To Diamandis, this is the right time for entrepreneurs to cast their lines in the ocean of opportunity, believing not only that profits are possible, but that entrepreneurs are in position to make real impact on society. "We are living in a magical age," Diamandis said, citing three market forces sweeping the globe, including the strength of exponential technology that allows small groups to change the world, the number of millionaires and billionaires with the capital to empower these world-changing groups and the power of mobile broadband to give voice to millions who were once unheard. "Figure out what you want to do," Diamandis said. "Because anything is possible."
After Diamandis finished his address, the audience broke out into various panels that were split into three different sessions throughout the day. One panel discussed effective strategies to raise capital despite the challenging times for capital investors and entrepreneurs. Another panel looked at the future of mobile applications and how to market things like games for an iPhone.
Before the closing keynote address, the conference gathered in Korn Hall for the customary Fast Pitch competition, where students make a sixty-second pitch about their product in front of a panel of judges to win a cash prize. Preliminary rounds reduced the participants from twelve students to five. The winning participant was Seth Burns ('10) an Executive MBA student (EMBA) and currently an executive with Biogas & Electric LLC, a company that uses a substance to digest methane in order to reduce greenhouse gases.
In a sign of how times have changed, Jason Fried of 37signals delivered the closing keynote address over Skype videoconference because his flight to Los Angeles was cancelled. His address focused on different aspects of entrepreneurship. For example, he disagreed with the notion that entrepreneurs must first raise capital to begin business. Instead, he argues that, "Startup companies must first make money because it's a skill that you'll need throughout your career. This way, you'll have the mindset of making money instead of spending money." Fried also told the audience that they must "focus on the things that your business won't change. For example, speed is very important to our company therefore an investment in speed will always pay off."
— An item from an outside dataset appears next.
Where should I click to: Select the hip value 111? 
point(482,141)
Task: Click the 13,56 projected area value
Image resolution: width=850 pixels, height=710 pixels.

Before he signed off of Skype, he told the audience of future entrepreneurs, "In today's world, it is impossible to go unnoticed if you do something well."
About UCLA Anderson School of Management
UCLA Anderson School of Management, established in 1935, is regarded among the leading business schools in the world. UCLA Anderson faculty members are renowned for their teaching excellence and research in advancing management thinking. Each year, UCLA Anderson provides management education to more than 1,800 students enrolled in MBA, Fully-Employed MBA, Executive MBA, UCLA-NUS Global Executive MBA, Master of Financial Engineering, and doctoral programs, and to more than 2,000 professional managers through executive education programs. Combining highly selective admissions, varied and innovative learning programs, and a world-wide network of 36,000 alumni, UCLA Anderson develops and prepares global leaders.